Based on our review of the record and the law, we conclude that life without possibility of parole is appropriate for Houser’s murder of Mary Lou Gaerte.

Conclusion



We affirm the judgment of the trial court.

Boehm, J., concurs. Shepard, C.J., concurs with separate opinion in which Dickson, J., joins. Rucker, J., concurs except as to Part IV, from which he dissents.
Shepard, C.J., concurring.

    For the last several decades at least, Indiana law has assigned to judges the duty to decide sentences in criminal cases. Appellate court review of such trial court decisions has been highly deferential, but we have undertaken to review and revise sentences when persuaded that the trial court’s sentence is “inappropriate.”

    As for death penalty and life without parole cases, the legislature has largely shifted the sentencing decision from judges and assigned it to juries. I am inclined to think that we should be even less ready to set aside the sentencing judgment of jurors, and that the standard we adopted during the era of judicial sentencing should probably not apply to second-guess Indiana juries.

    The parties here have not joined this question, however, and there appears no reason to reverse the jury’s decision. Accordingly, I join in the Court’s opinion.

Dickson, J., joins.

Rucker, J., dissenting in part and concurring in part.

    I dissent from Part IV of the majority opinion for the reasons expressed in Ritchie v. State, 890 N.E.2d 258, 271-74 (Ind. 2004) (Rucker, J., dissenting in part).
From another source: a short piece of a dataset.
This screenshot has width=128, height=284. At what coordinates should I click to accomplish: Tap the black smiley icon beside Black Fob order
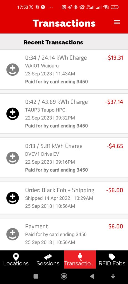(13, 198)
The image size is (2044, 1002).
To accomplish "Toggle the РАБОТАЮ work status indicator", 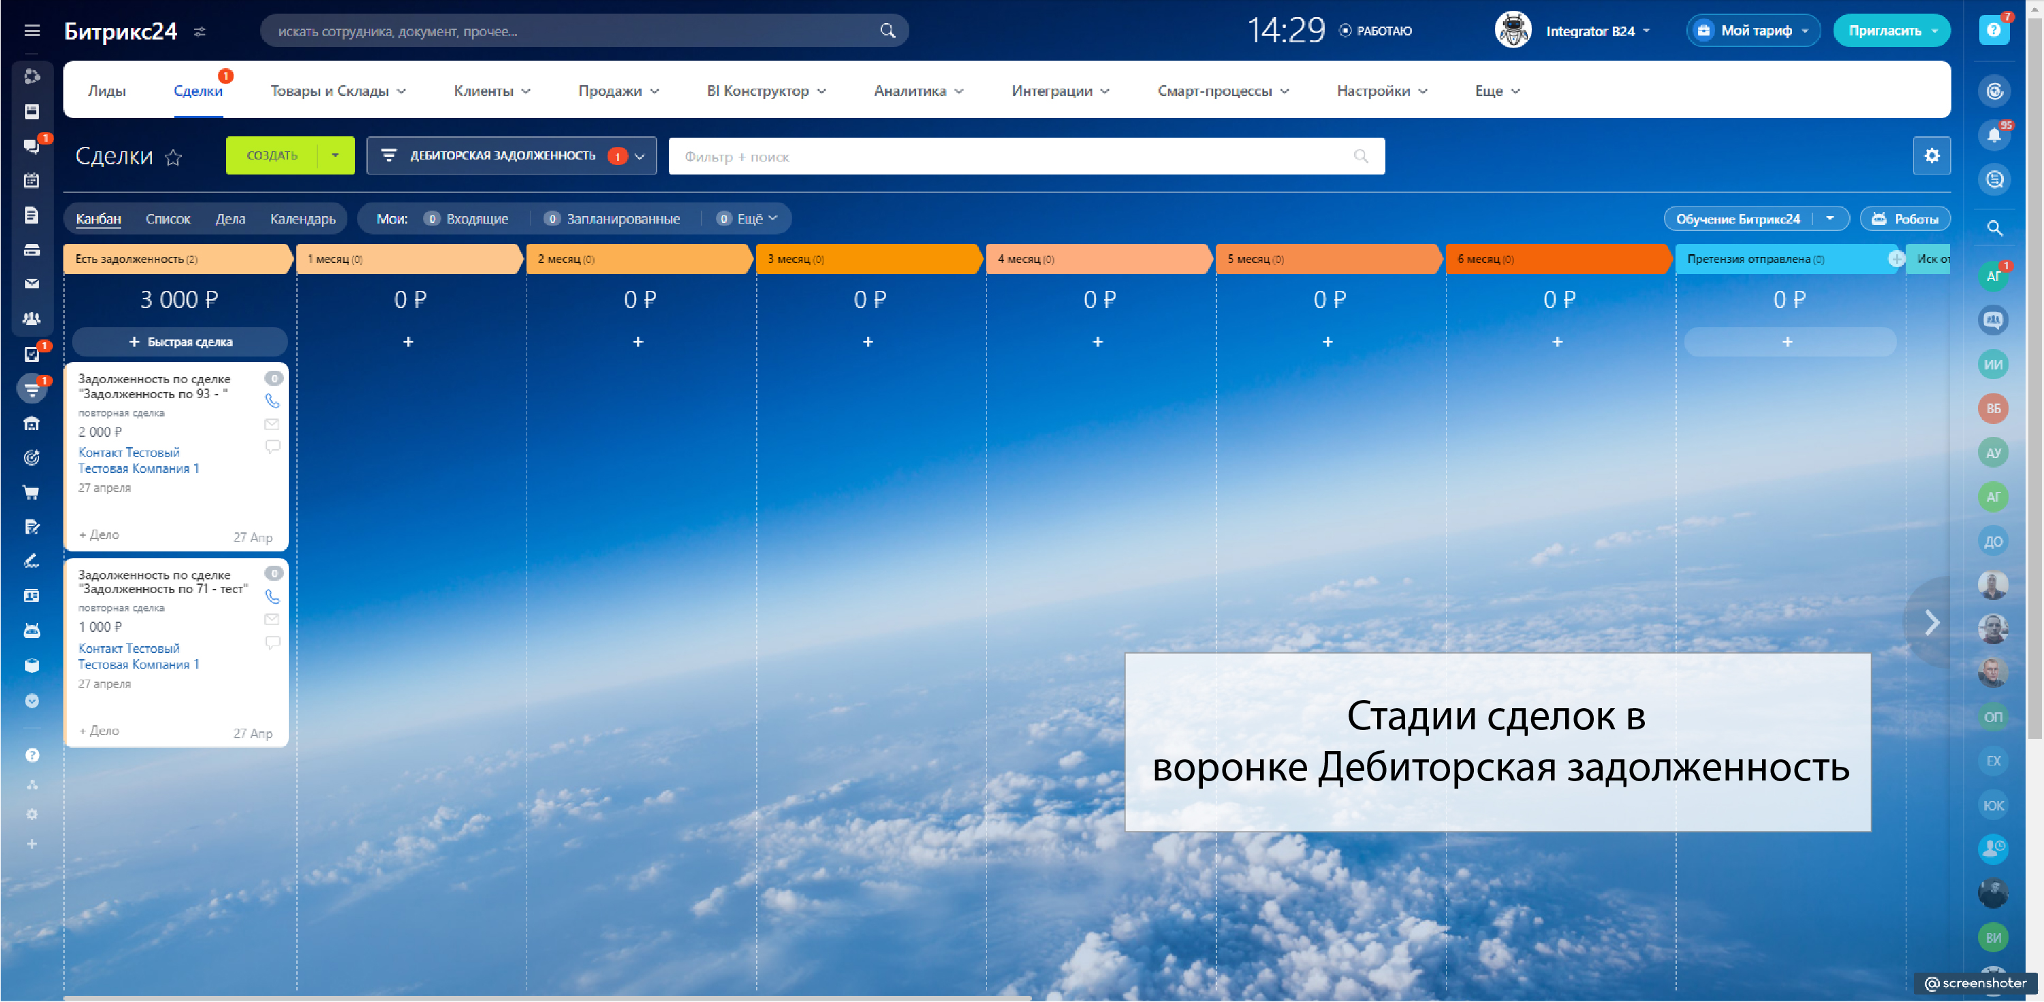I will click(x=1376, y=31).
In all other respects I concur.


Footnote: We note that there is an incomplete transcript from the trial court in this case due to equipment malfun ction. Where the transcript record has been compromised, the parties have jointly filed a Verified Statement of the Evidence. See Ind. Appellate Rule 31(A).

Footnote: Ind. Code § 35-42-1-1.

Footnote: Ind. Code § 35-43-2-1(2).

Footnote: Ind. Code § 35-50-2-9(b)(1)(B) (2004).
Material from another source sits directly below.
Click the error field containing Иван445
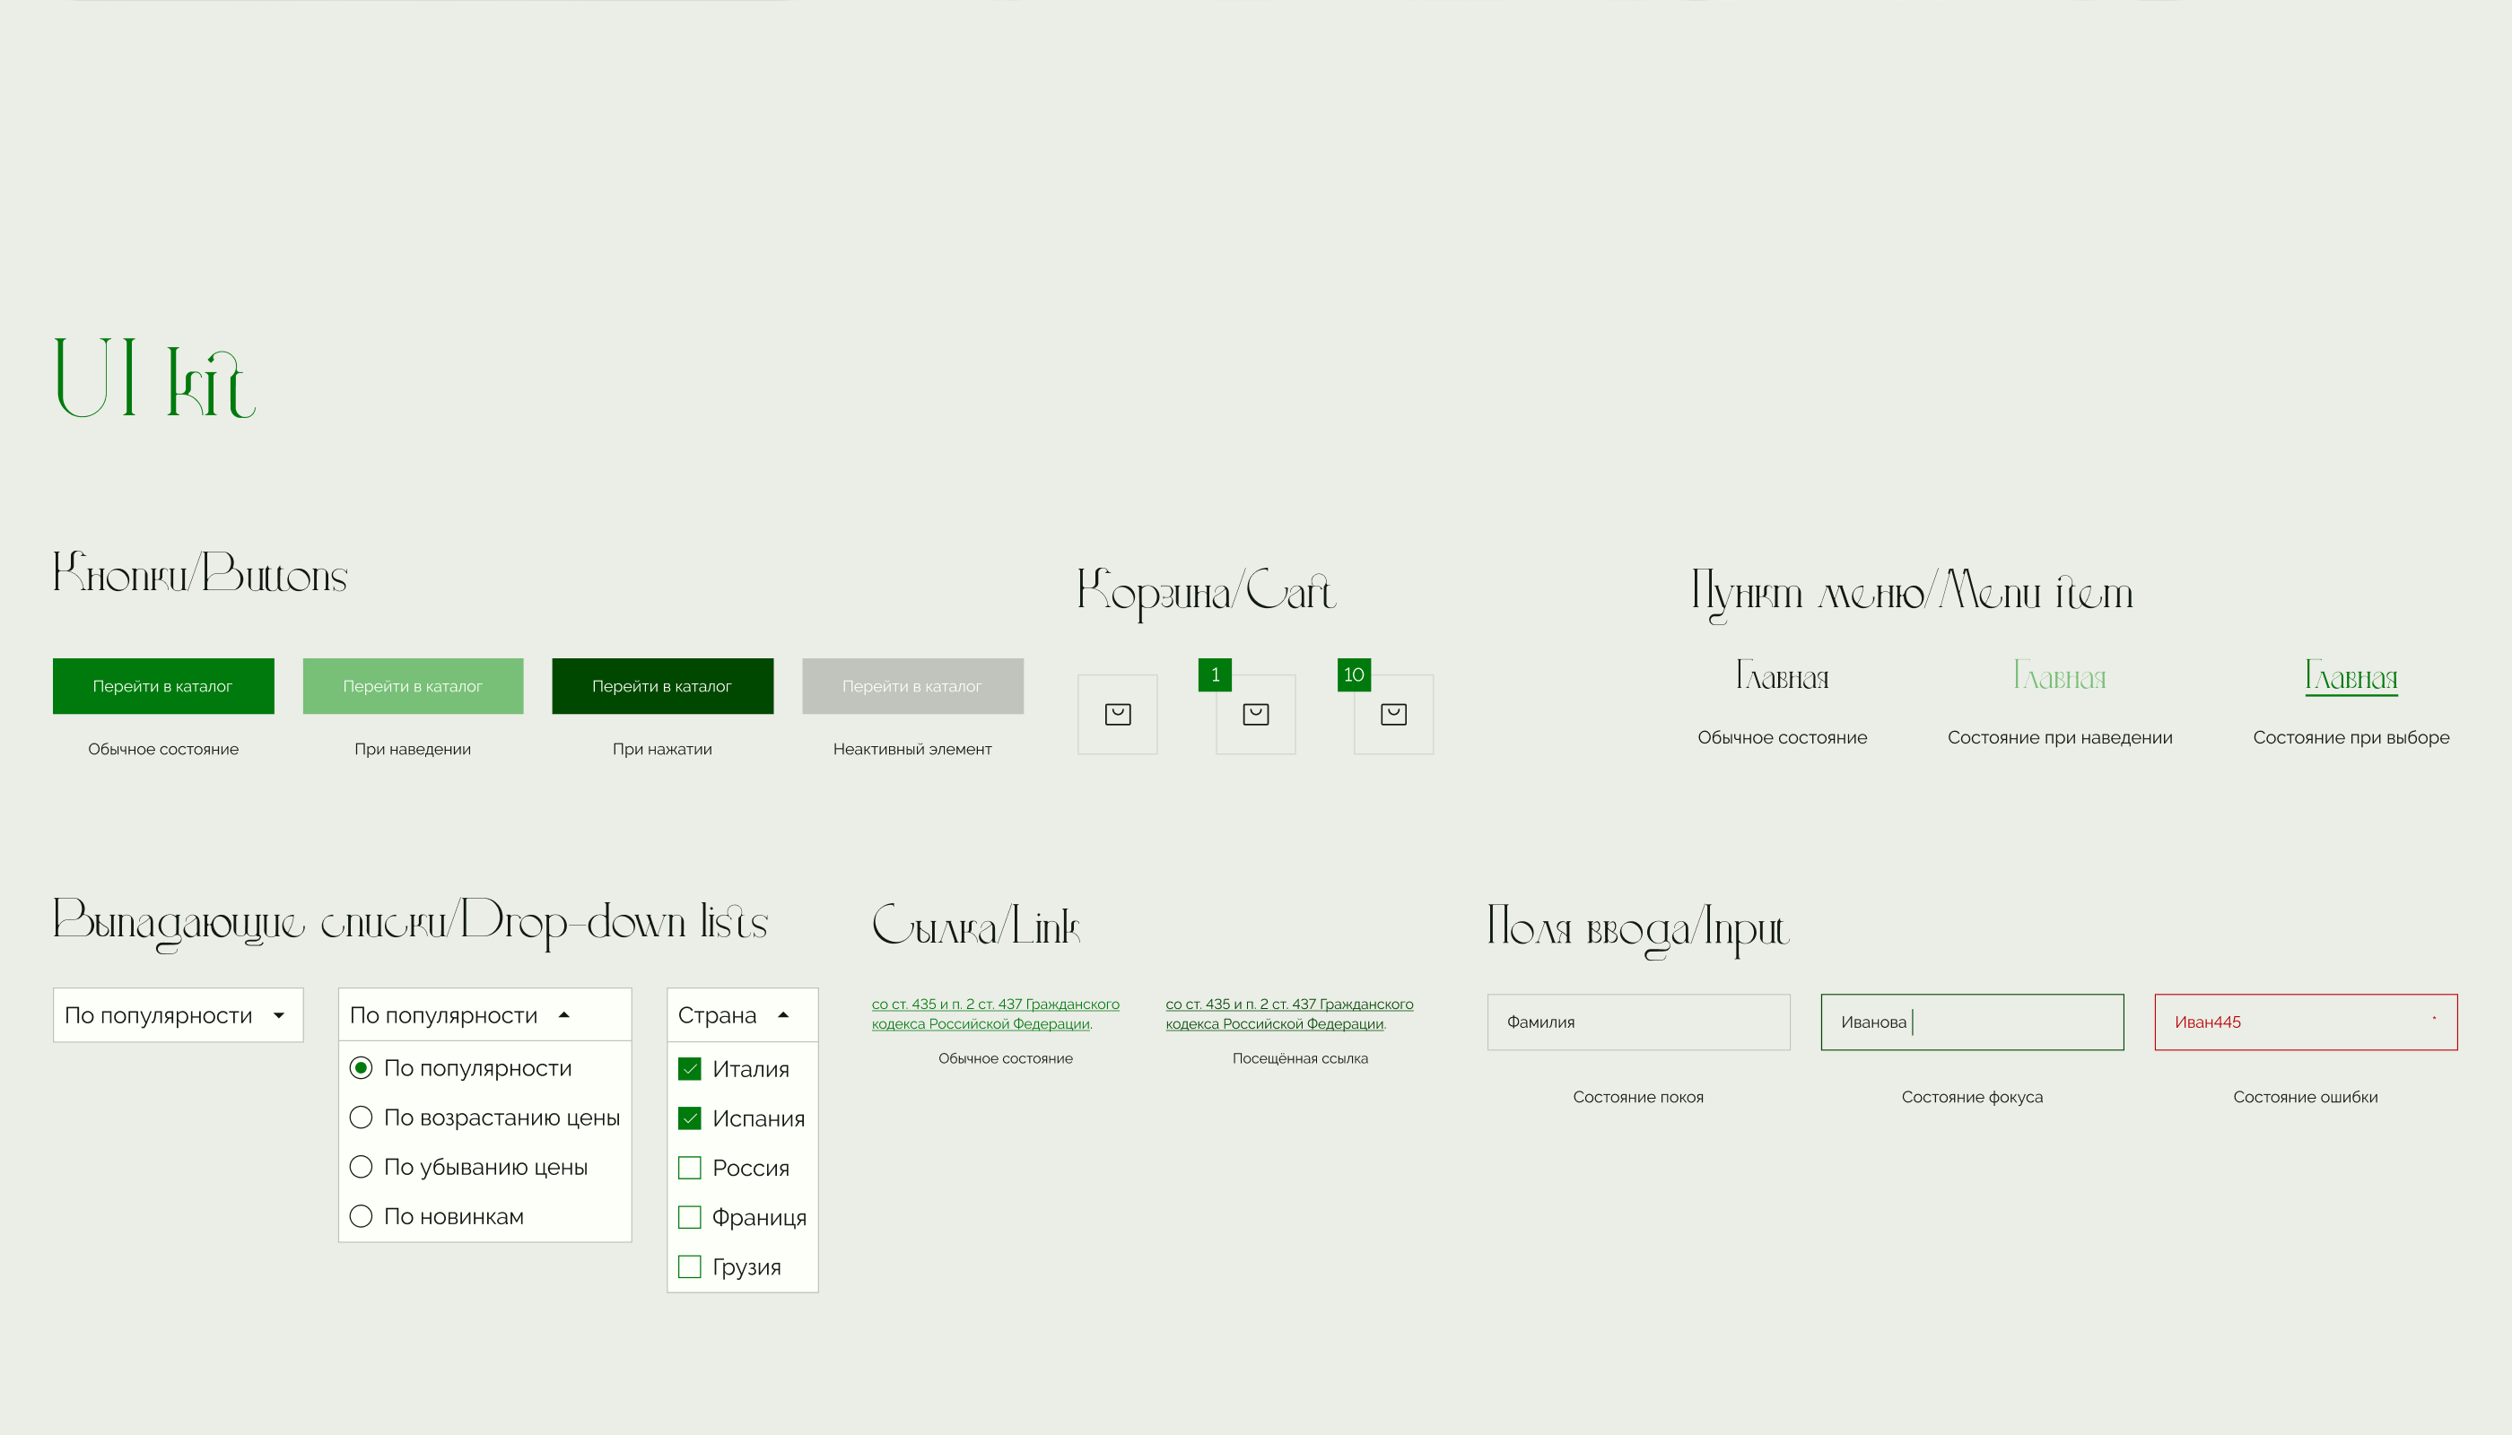 (2305, 1022)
Footnote: “Evidence of other crimes, wrongs, or acts is not admissible to prove the character of a person in order to show action in conformity therewith.” Ind. Evidence Rule 404 (b).

Footnote: AC/DC is a “heavy metal” rock band that has enjoyed great artistic popularity for approximately three decades. Its music has also been employed by the American military for tactical purposes. Last year, Marine Humvees with loudspeakers on top blasted AC/DC at insurgents in Falluja. In 1989, the United States Army used AC/DC songs in an effort to flush Gen. Manuel Noriega, the besieged dictator of Panama, out of the Vatican mission where he had taken refuge.

Footnote: Such a proposition would presuppose that individuals who enjoy listening to Charles Gounod’s operatic version of Faust are more likely to engage in the worship of Satan.

Footnote: Houser acknowledges that he is estopped from asserting a claim of error under Evidence Rule 404(b) b ecause he failed to raise such an objection during his trial.

Footnote: Indiana Constitution Article I, Section 13 requires that:
In all criminal prosecutions, the accused shall have the right to a public trial, by an impa rtial jury, in the county in which the offense shall have been committed; to be heard by himself and counsel; to demand the nature and cause of the cause of the accusation against him, and to have a copy thereof; to meet the witnesses face to face, and to have compulsory process for obtaining witnesses in his favor.
Indiana Constitution, Article I, Section 19 provides that:
In all criminal cases whatever, the jury shall have the right to determine the law and the facts.